**Task description:** Copy out every record below with complete accuracy.

(Collected data entries)
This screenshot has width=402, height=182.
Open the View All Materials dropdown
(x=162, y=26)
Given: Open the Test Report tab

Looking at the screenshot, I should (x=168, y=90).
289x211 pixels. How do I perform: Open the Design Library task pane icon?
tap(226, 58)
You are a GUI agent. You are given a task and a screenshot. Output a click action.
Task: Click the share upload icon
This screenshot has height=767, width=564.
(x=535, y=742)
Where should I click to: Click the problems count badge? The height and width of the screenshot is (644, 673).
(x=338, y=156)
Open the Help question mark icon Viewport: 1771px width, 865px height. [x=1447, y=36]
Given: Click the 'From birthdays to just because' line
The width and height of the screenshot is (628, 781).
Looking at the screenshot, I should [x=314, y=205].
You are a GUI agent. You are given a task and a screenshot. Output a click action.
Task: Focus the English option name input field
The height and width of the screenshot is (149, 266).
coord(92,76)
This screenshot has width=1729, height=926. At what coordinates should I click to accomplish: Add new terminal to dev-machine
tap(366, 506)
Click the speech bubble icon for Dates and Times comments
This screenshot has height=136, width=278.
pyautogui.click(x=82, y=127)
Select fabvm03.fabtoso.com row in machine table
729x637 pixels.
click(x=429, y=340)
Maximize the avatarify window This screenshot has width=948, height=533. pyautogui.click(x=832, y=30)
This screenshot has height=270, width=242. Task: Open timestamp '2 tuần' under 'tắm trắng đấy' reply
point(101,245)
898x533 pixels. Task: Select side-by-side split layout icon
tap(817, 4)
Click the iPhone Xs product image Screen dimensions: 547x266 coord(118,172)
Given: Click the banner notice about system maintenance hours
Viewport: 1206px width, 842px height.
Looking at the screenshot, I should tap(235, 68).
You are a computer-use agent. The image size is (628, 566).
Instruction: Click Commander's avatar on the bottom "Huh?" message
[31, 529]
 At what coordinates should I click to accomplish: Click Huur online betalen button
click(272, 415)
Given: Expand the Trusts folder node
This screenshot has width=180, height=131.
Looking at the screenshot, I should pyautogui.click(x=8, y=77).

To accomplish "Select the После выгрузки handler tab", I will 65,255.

**Task solution:**
This screenshot has width=402, height=182.
Open the View All Materials dropdown
(x=162, y=26)
Given: Open the Test Report tab

Looking at the screenshot, I should (x=168, y=90).
289x211 pixels. How do I perform: Open the Design Library task pane icon?
tap(226, 58)
You are a GUI agent. You are given a task and a screenshot. Output a click action.
Task: Click the share upload icon
This screenshot has height=767, width=564.
(x=535, y=742)
Where should I click to: Click the problems count badge? The height and width of the screenshot is (644, 673).
(x=338, y=156)
Open the Help question mark icon Viewport: 1771px width, 865px height. [x=1447, y=36]
Given: Click the 'From birthdays to just because' line
The width and height of the screenshot is (628, 781).
Looking at the screenshot, I should [x=314, y=205].
You are a GUI agent. You are given a task and a screenshot. Output a click action.
Task: Focus the English option name input field
The height and width of the screenshot is (149, 266).
coord(92,76)
This screenshot has width=1729, height=926. At what coordinates should I click to accomplish: Add new terminal to dev-machine
tap(366, 506)
Click the speech bubble icon for Dates and Times comments
This screenshot has height=136, width=278.
pyautogui.click(x=82, y=127)
Select fabvm03.fabtoso.com row in machine table
729x637 pixels.
click(x=429, y=340)
Maximize the avatarify window This screenshot has width=948, height=533. pyautogui.click(x=832, y=30)
This screenshot has height=270, width=242. Task: Open timestamp '2 tuần' under 'tắm trắng đấy' reply
point(101,245)
898x533 pixels. Task: Select side-by-side split layout icon
tap(817, 4)
Click the iPhone Xs product image Screen dimensions: 547x266 coord(118,172)
Given: Click the banner notice about system maintenance hours
Viewport: 1206px width, 842px height.
Looking at the screenshot, I should tap(235, 68).
You are a computer-use agent. The image size is (628, 566).
Instruction: Click Commander's avatar on the bottom "Huh?" message
[31, 529]
 At what coordinates should I click to accomplish: Click Huur online betalen button
click(272, 415)
Given: Expand the Trusts folder node
This screenshot has width=180, height=131.
Looking at the screenshot, I should pyautogui.click(x=8, y=77).

To accomplish "Select the После выгрузки handler tab", I will 65,255.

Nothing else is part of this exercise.